【佳學(xué)基因檢測】Ras 抑制劑法呢基硫代水楊酸作為 1 型神經(jīng)纖維瘤病的潛在療法

基因檢測—實(shí)操性

數(shù)據(jù)分析博士醫(yī)師年度雙基練習(xí)《腫瘤治療效果與基因檢測結(jié)果的相關(guān)性》《Clin Cancer Res》在. 2006 Sep 15;12(18):5533-42.發(fā)表了一篇題目為《Ras 抑制劑法呢基硫代水楊酸作為 1 型神經(jīng)纖維瘤病的潛在療法》腫瘤靶向藥物治療基因檢測臨床研究文章。該研究由Batya Barkan , Sigal Starinsky, Eitan Friedman, Reuven Stein, Yoel Kloog等完成。促進(jìn)了一種神經(jīng)科腫瘤的靶向藥物基因檢測的更為清晰的了解，進(jìn)一步增強(qiáng)了醫(yī)師與患者對腫瘤靶向藥物進(jìn)行選擇的臨床科學(xué)依據(jù)。
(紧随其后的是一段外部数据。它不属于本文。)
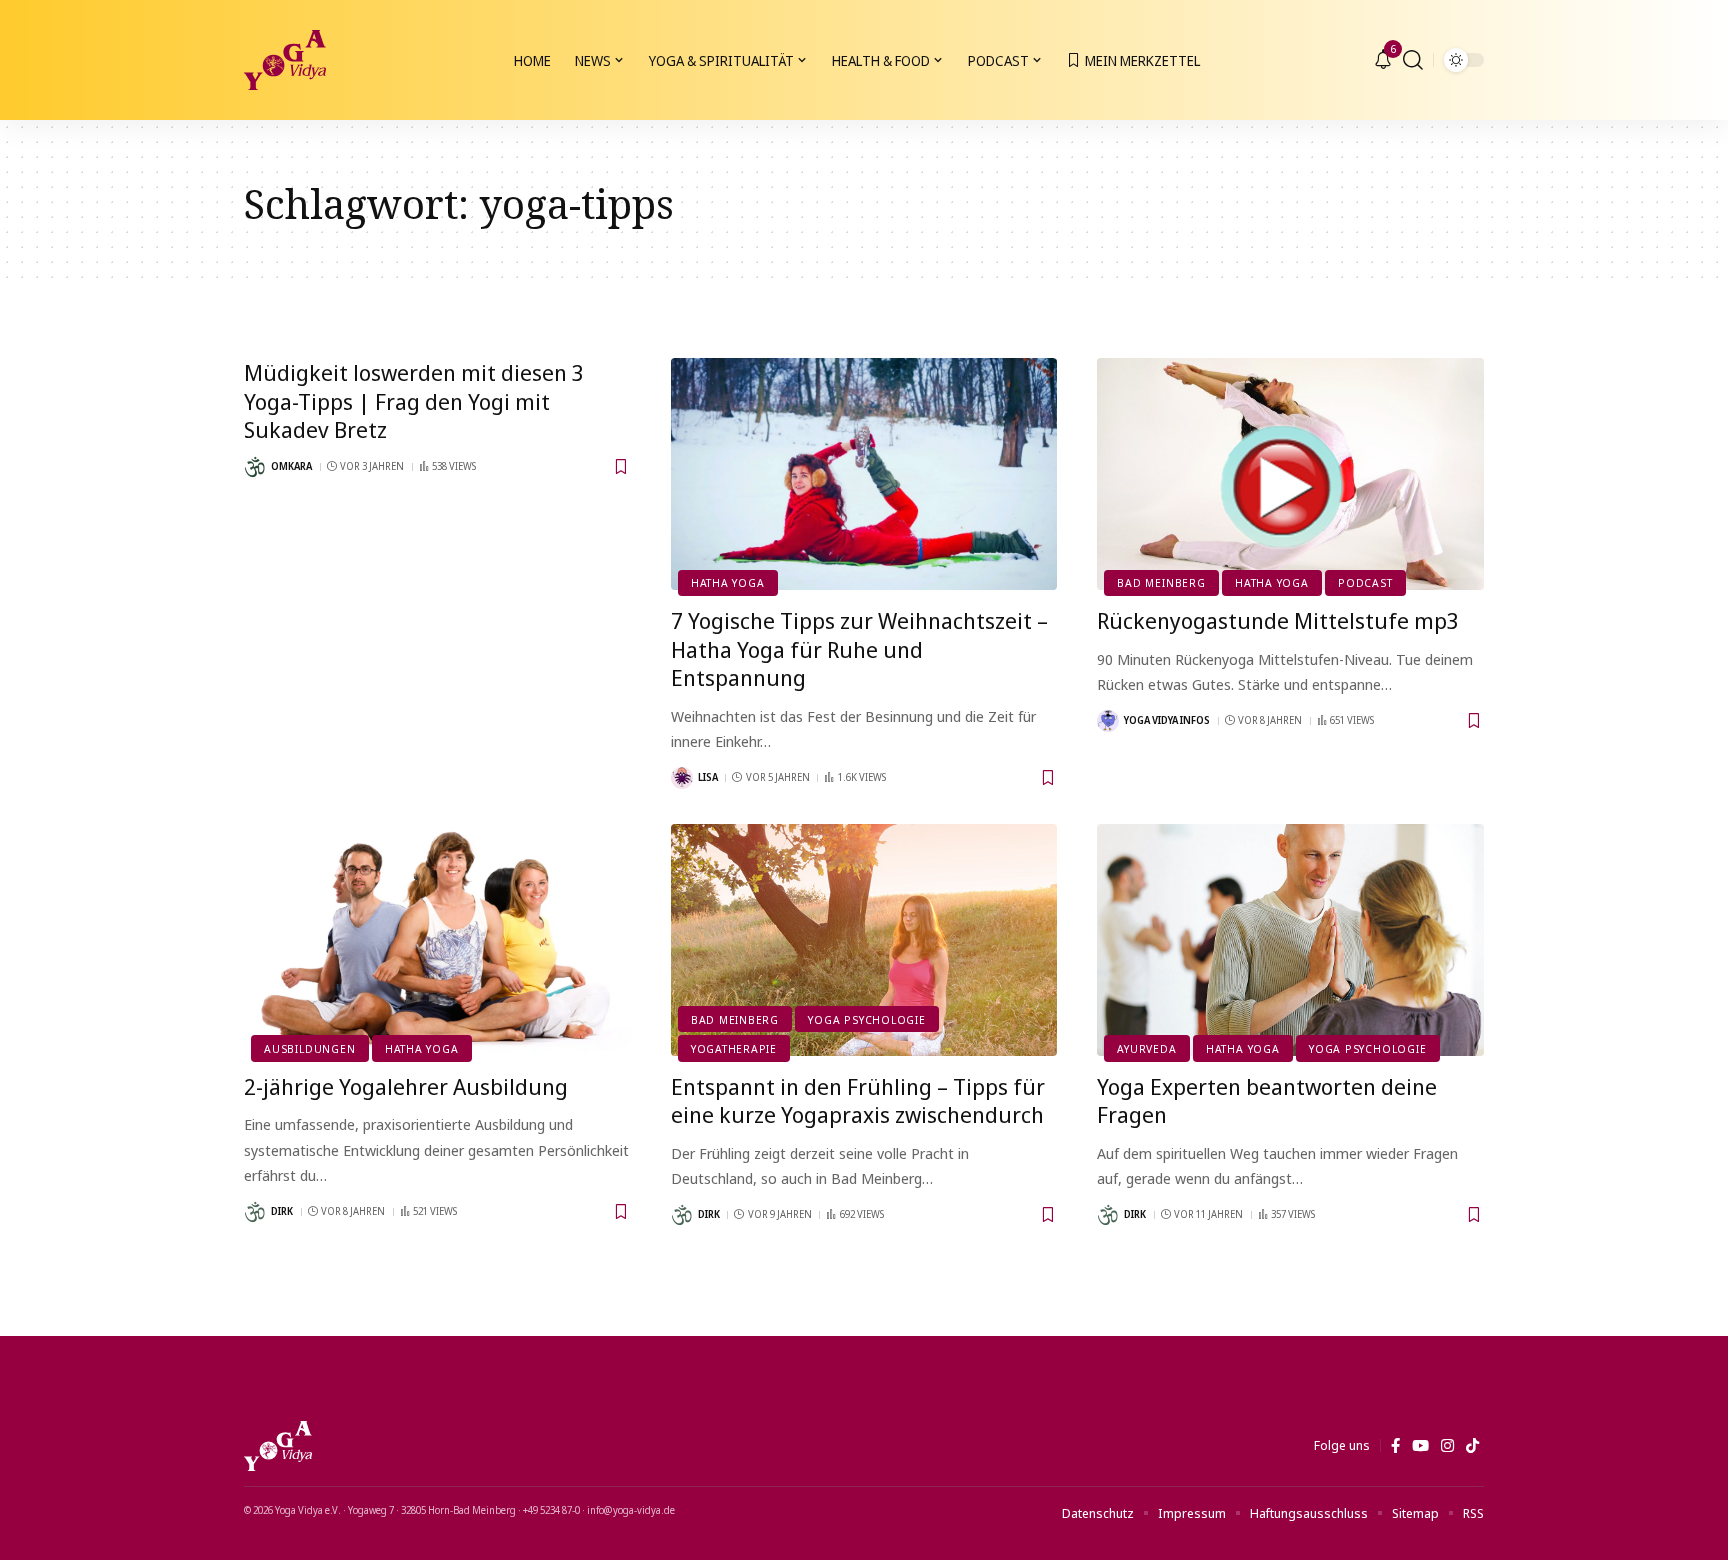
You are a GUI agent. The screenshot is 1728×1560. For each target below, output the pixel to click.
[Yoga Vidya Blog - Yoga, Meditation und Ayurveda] (285, 60)
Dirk (282, 1211)
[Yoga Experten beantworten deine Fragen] (1290, 940)
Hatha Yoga (728, 582)
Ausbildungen (309, 1048)
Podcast (1365, 582)
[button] (1413, 60)
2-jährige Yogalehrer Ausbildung (406, 1086)
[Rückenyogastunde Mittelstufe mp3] (1290, 474)
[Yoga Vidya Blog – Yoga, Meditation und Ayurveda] (278, 1446)
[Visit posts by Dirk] (255, 1212)
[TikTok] (1472, 1446)
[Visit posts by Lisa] (682, 778)
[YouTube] (1420, 1446)
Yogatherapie (734, 1048)
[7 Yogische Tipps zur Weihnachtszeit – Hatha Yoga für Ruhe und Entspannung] (864, 474)
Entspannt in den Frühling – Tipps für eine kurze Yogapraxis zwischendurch (858, 1100)
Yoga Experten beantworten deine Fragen (1267, 1100)
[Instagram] (1447, 1446)
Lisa (708, 777)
如何提高腫瘤基因檢測機(jī)構(gòu)的排名臨床研究內(nèi)容關(guān)鍵詞：

法尼基硫代水楊酸,神經(jīng)科,靶向藥物,RAS抑制劑,周圍神經(jīng)鞘瘤,神經(jīng)纖維瘤病

腫瘤靶向治療基因檢測臨床應(yīng)用結(jié)果

神經(jīng)科腫瘤靶向藥物治療的研究目的：法尼基硫代水楊酸 (FTS) 是一種 Ras 抑制劑，可將所有活性 Ras 異構(gòu)體從膜上去除。神經(jīng)科基因檢測項(xiàng)止組評估了 FTS 逆轉(zhuǎn)惡性周圍神經(jīng)鞘瘤 (MPNST) 的 1 型神經(jīng)纖維瘤病 (NF1) 相關(guān)腫瘤細(xì)胞系轉(zhuǎn)化表型的能力。實(shí)驗(yàn)設(shè)計(jì)：采用基因檢測對 NF1 突變進(jìn)行基因分型，分析等位基因損失，并分析神經(jīng)纖維蛋白表達(dá)水平在 MPNST 細(xì)胞系 ST88-14、S265P21 和 90-8 中測定。評估了 FTS 對 GTP 結(jié)合 Ras (Ras-GTP) 及其主要下游靶標(biāo)的影響，以及對小鼠細(xì)胞形態(tài)、貼壁依賴性和貼壁依賴性生長以及腫瘤生長的影響。 神經(jīng)科靶向藥物選擇研究結(jié)果：MPNST 細(xì)胞系是雙等位基因、NF1 失活和神經(jīng)纖維蛋白缺乏。佳學(xué)基因的基因解碼技術(shù)應(yīng)用研究表明，在所有 NF1 缺陷型 MPNST 細(xì)胞系（NF1 細(xì)胞）中，法尼基硫代水楊酸處理縮短了相對較長的 Ras 激活和向細(xì)胞外信號調(diào)節(jié)激酶、Akt 和 RalA 發(fā)出信號的持續(xù)時(shí)間，而在非 NF1（通常表達(dá)神經(jīng)纖維蛋白）中觀察到的持續(xù)時(shí)間MPNST 細(xì)胞系。 法尼基硫代水楊酸的這些影響導(dǎo)致 Ras-GTP 及其激活目標(biāo)的穩(wěn)態(tài)水平降低。 NF1 細(xì)胞的貼壁依賴性和非貼壁依賴性生長均受到法尼基硫代水楊酸的劑量依賴性抑制，并且該抑制與 Ras-GTP 水平呈正相關(guān)。 NF1 細(xì)胞被發(fā)現(xiàn)具有強(qiáng)肌動(dòng)蛋白應(yīng)力纖維，這種表型也被法尼基硫代水楊酸校正。口服法尼基硫代水楊酸可抑制裸鼠模型中 NF1 腫瘤的生長。神經(jīng)科靶向藥物臨床前研究結(jié)論： NF1 細(xì)胞的法尼基硫代水楊酸治療使 Ras-GTP 水平正?；瑢?dǎo)致轉(zhuǎn)化表型的逆轉(zhuǎn)和腫瘤生長的抑制。因此法尼基硫代水楊酸可被視為治療 NF1 的潛在藥物。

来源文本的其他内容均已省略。